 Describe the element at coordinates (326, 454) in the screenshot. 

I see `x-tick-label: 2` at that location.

...

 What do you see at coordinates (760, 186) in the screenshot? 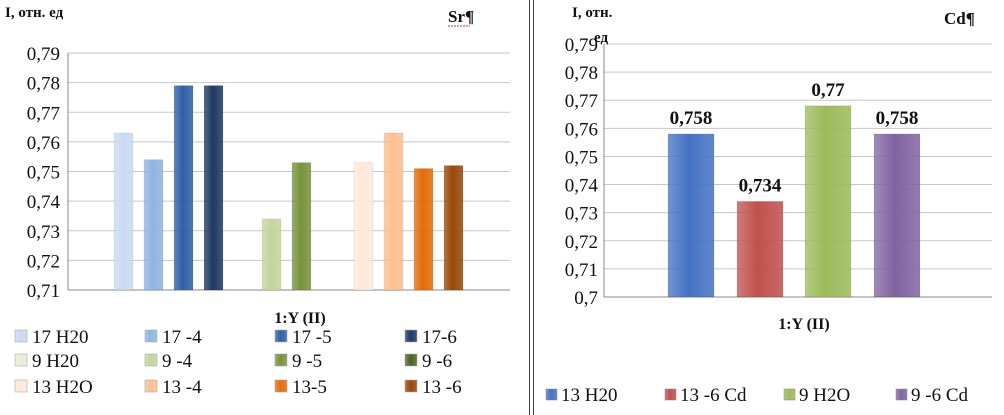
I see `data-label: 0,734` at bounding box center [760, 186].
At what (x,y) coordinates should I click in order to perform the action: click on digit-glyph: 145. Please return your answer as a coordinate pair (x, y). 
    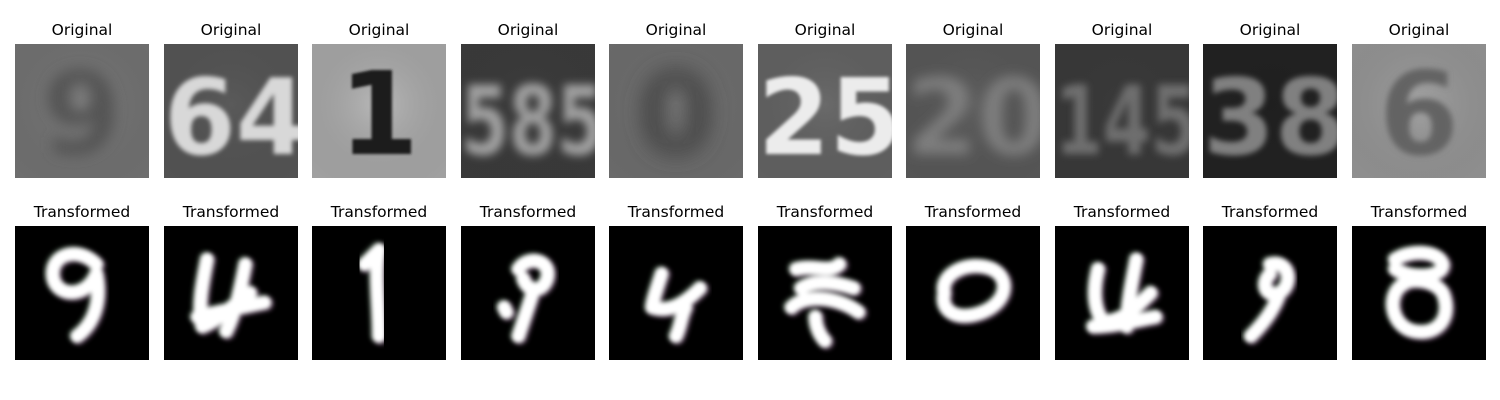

* _What you will do_:
Please reproduce the lines without any changes, starting with the line that contains "Describe the element" and going on through the line that contains "at that location.", both of those lines included.

* _Result of this task_:
 Describe the element at coordinates (326, 454) in the screenshot. 

I see `x-tick-label: 2` at that location.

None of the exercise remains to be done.